1.) Sal a dar un paseo
¡Esto es muy sencillo! ¡Sal a dar un paseo rápido, pero a buen ritmo! ¡Tómate tu tiempo para pasear por el barrio, el centro comercial o un sendero natural! ¡Asegúrate de dedicarle al menos diez minutos a cada sesión, pero intenta ir más allá si puedes!
2.) Barre
¡Prueba una clase de Barre para hacer ejercicio, mejorar tu fuerza y aumentar tu equilibrio! Estas rutinas incluyen movimientos de bajo impacto y se centran en el equilibrio, dos aspectos perfectos para llevar adelante tu embarazo. Si no eres socia de un gimnasio que ofrezca estas clases, ¡puedes buscar vídeos gratuitos de Barre en YouTube!
3.) Yoga
El yoga, una forma de ejercicio más tranquila, es la opción perfecta para las mujeres embarazadas.

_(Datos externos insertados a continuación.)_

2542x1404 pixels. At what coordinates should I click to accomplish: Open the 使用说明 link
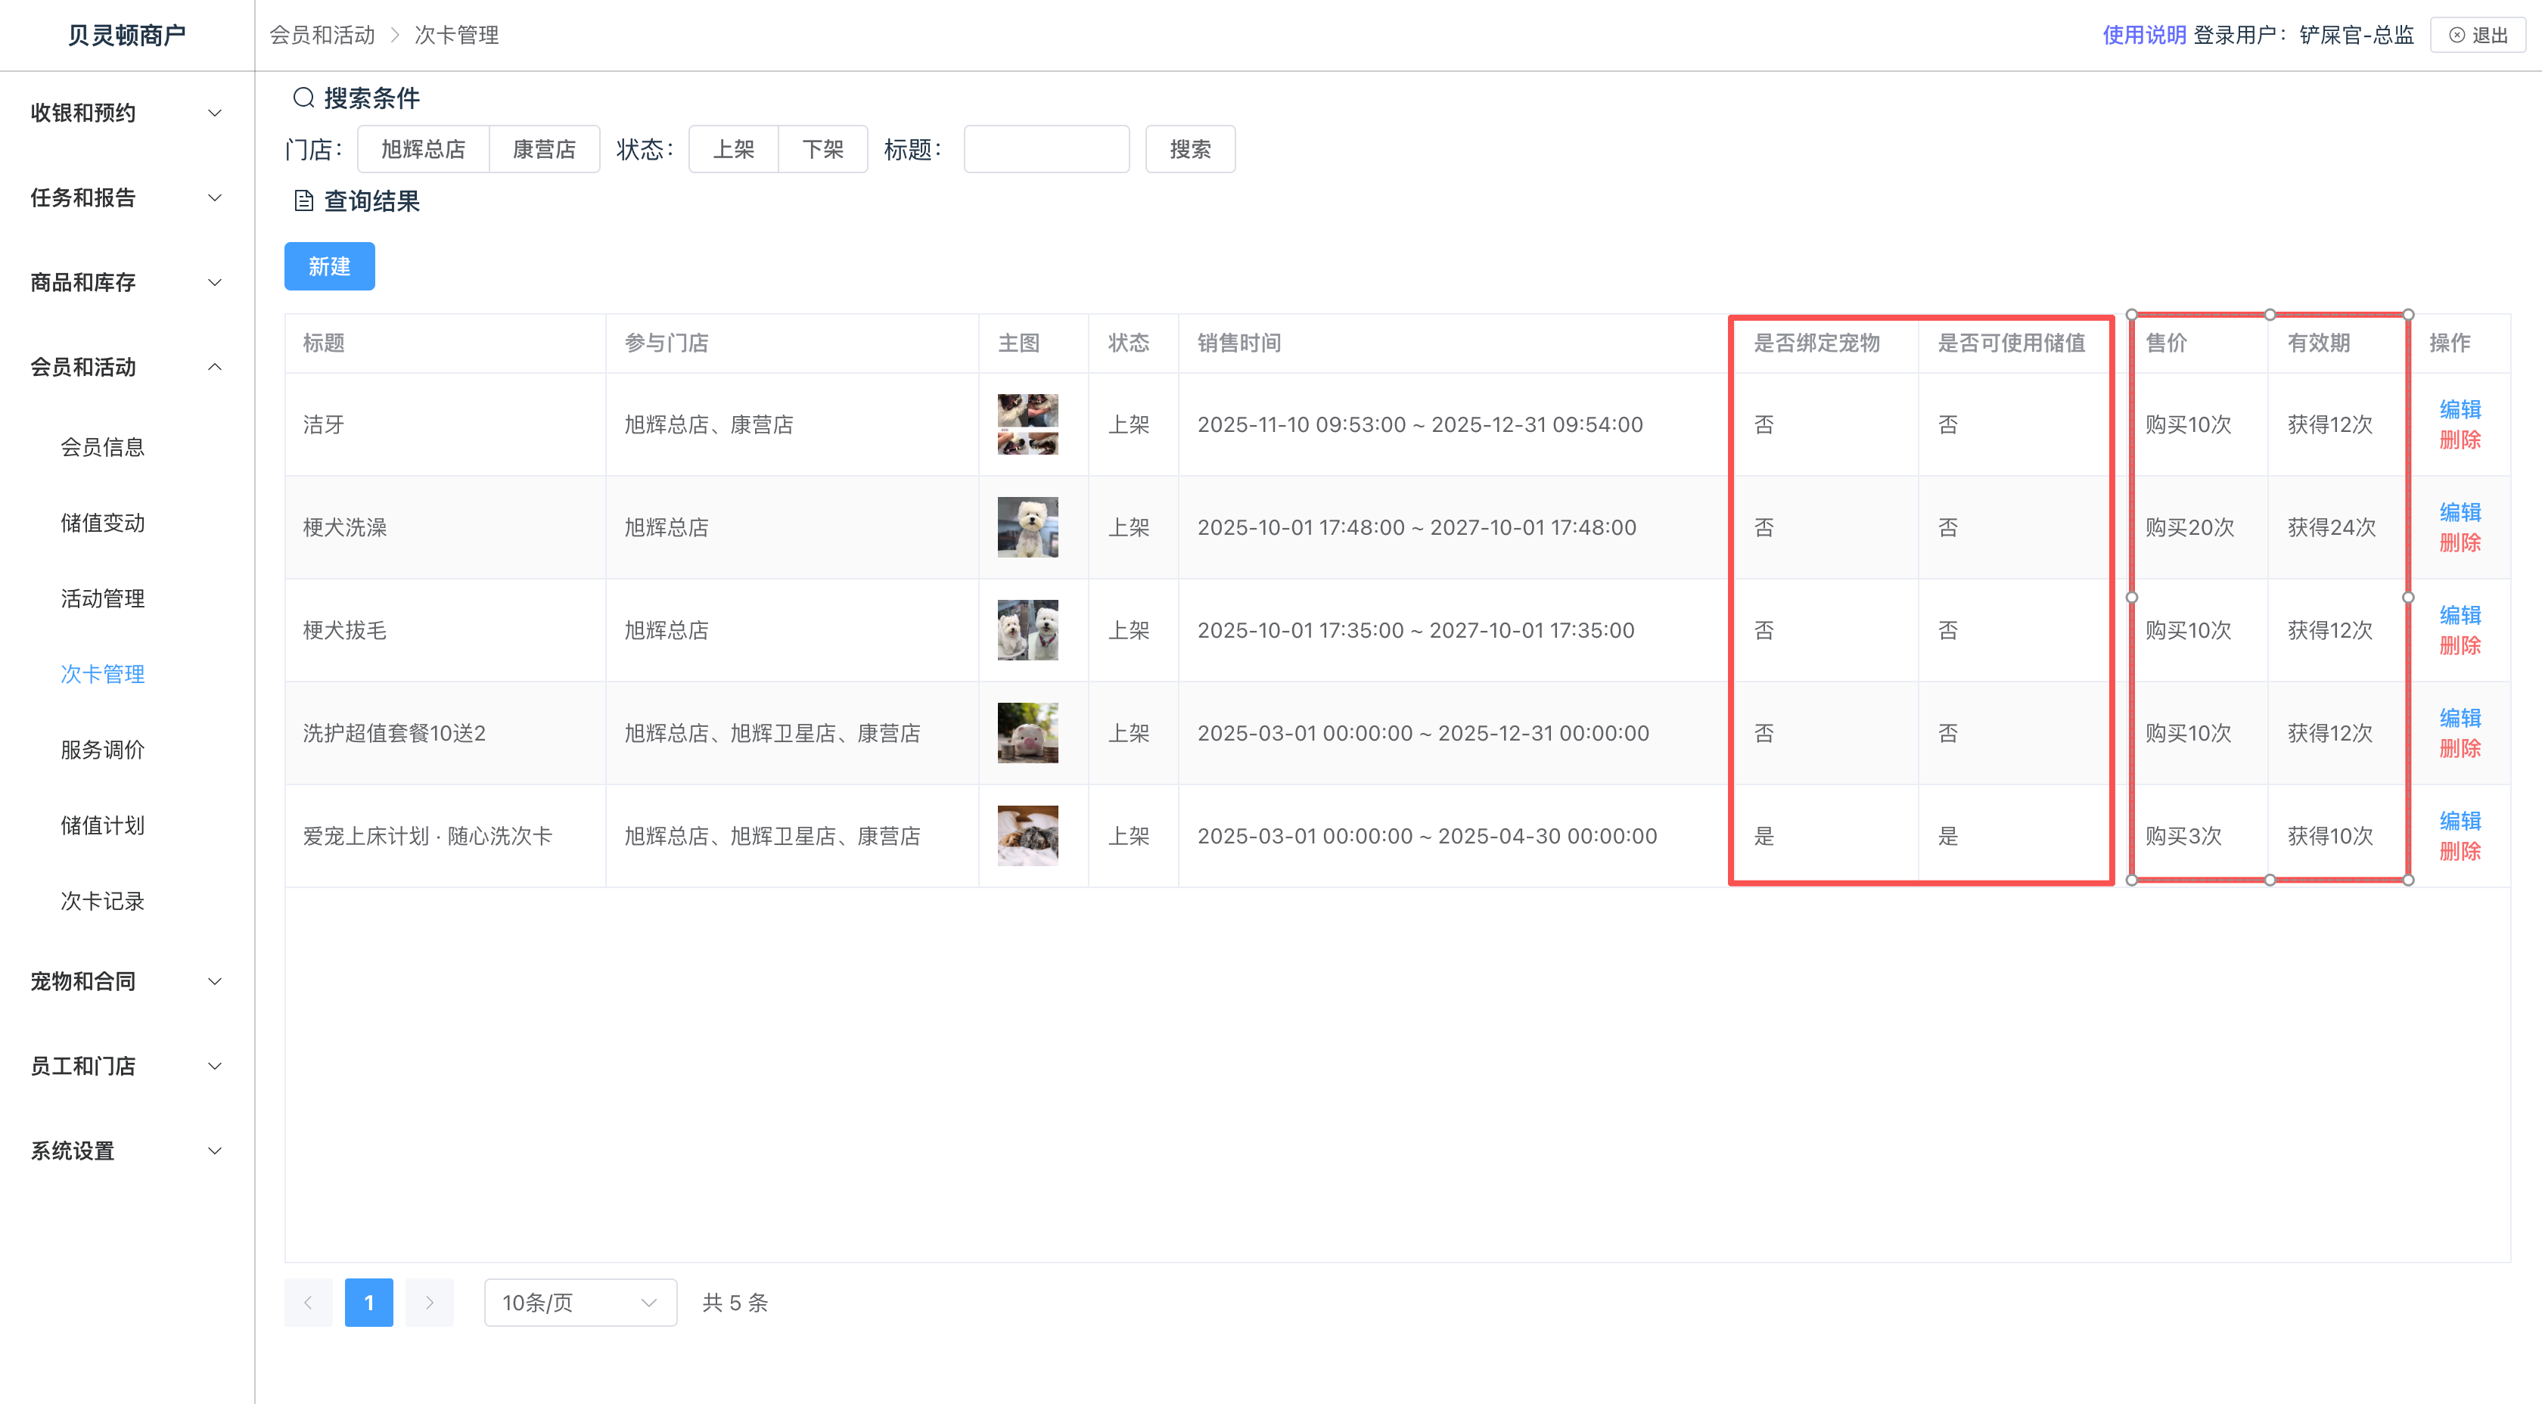tap(2143, 36)
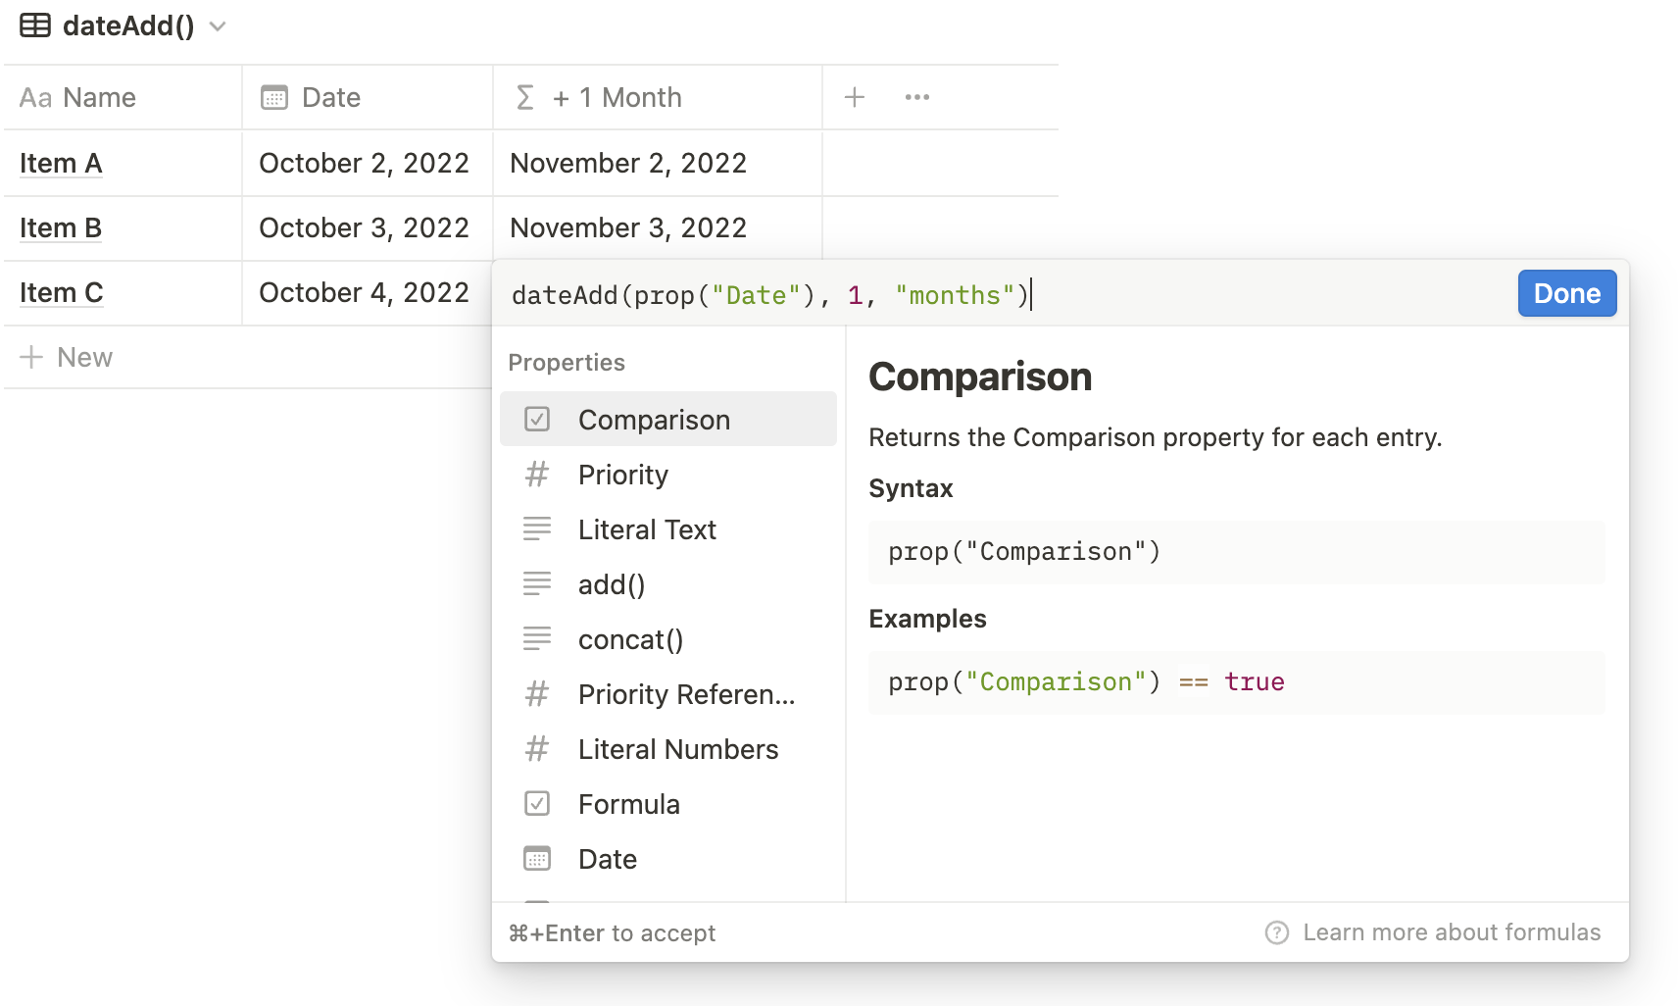
Task: Click the calendar icon on the Date column
Action: click(x=274, y=97)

Estos movimientos se centran en la relajación, la flexibilidad y la respiración profunda, aspectos que resultarán importantes para afrontar el trabajo de parto y el parto. ¡El yoga también ofrece diversas adaptaciones para ayudarte a seguir el ritmo de la clase a medida que tu cuerpo va cambiando!
Hacer ejercicio de forma constante durante el embarazo puede ser todo un reto, pero con estas ideas rápidas y sencillas podrás incorporarlo a tu rutina para que te ayude a llevar mejor el embarazo.